5 miR-375-hiPSCs中靶基因的表达水平

real-time PCR结果显示，hiPSCs与miR-375-hiPSCs中REST和WNT5A的mRNA转录水平的差异无统计学显著性，见图4C；Western blot结果显示，miR-375-hiPSCs中REST和WNT5A的蛋白表达水平较正常hiPSCs组明显下降，见图4D。上述结果提示，miR-375对靶基因REST和WNT5A的影响主要发生在翻译水平，符合miRNA对靶基因抑制作用的特点。

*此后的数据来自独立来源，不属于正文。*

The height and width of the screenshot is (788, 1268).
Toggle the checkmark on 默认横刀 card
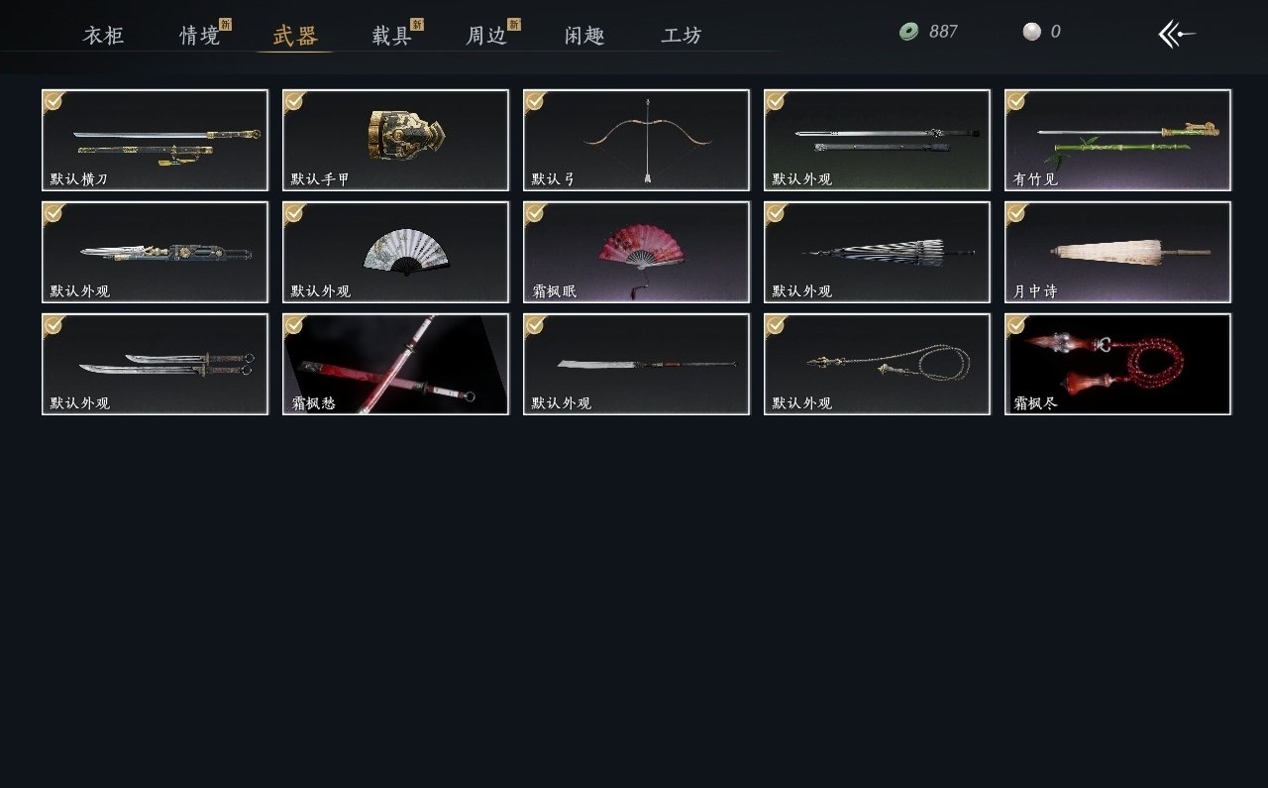tap(53, 100)
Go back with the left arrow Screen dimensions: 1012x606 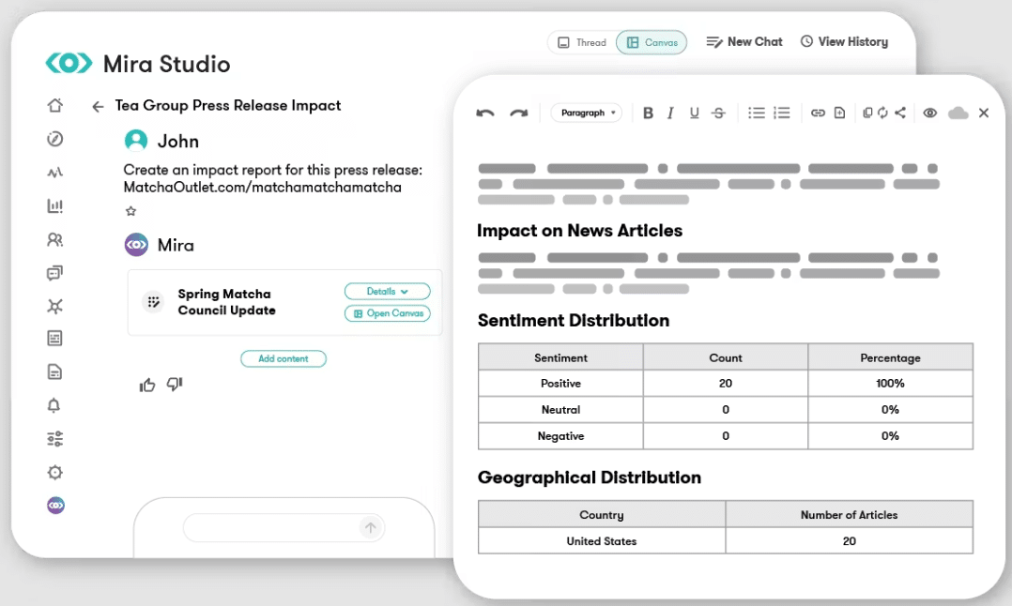click(98, 106)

Figure 4.Prediction and validation of miR-375 target genes.A：the predicted binding sites of miR-375 with RESTand WNT5A（the red labeled nucleotides were the mutation sites designed in luciferase reporter assay）；B：the relative luciferase activity of wild-type and mutant 3′UTR in 293T cells（NC：negative control）；C：real-time PCR results of REST and WNT5A；D：Western blot for determining the protein levels of REST and WNT5A（β-actin as internal control）.Mean±SD.n=5.*P＜0.05 vs NCgroup；#P＜0.05 vs control group.图4 miR-375靶基因预测与验证的结果

讨 论

miRNA在胰腺发育、β细胞分化、胰岛素分泌及葡萄糖代谢等方面都发挥着重要的作用［4］。miR-375特异性地表达于胰岛细胞中，调控胰岛胚胎发育过程及成熟胰岛β细胞的功能，影响胰岛素的合成与分泌，敲除miR-375的小鼠将发生胰岛发育障碍［6］。胰腺发育过程中的两个重要的转录因子Pdx1和NeuroD1共同作用于miR-375的启动子及增强子来调节miR-375的表达［7］。研究证实在不添加各种细胞因子和小分子化合物的情况下，仅采取过表达miR-375的方式经过21 d体外培养就可以分别将iPSCs或胚胎干细胞定向分化为IPCs，但分化效率和成熟度仍欠佳［8-9］；在脂肪干细胞中过表达miR-375后进行诱导也能获得更多表达胰岛素和Pdx1的IPCs［10］。在前期工作中，课题组参考北京大学邓宏魁教授建立的诱导方案［5］，通过添加各种细胞因子和小分子化合物建立了hiPSCs定向分化为胰岛β细胞的方法，分化效率约22.3%。在此基础上，本项目通过构建慢病毒载体转染miR-375至hiPSCs，过表达miR-375的hiPSCs结合经典四步法向IPCs诱导分化的过程中，将有利于胰岛β细胞标志性转录因子HNF4α、glucagon、Glut-2、Nkx6.1、Pdx1、Pax6、NeuroD和Isl-1的表达，明显提高了分化效率及增强了成熟度上，但与正常成人胰岛细胞功能仍存在一定差距。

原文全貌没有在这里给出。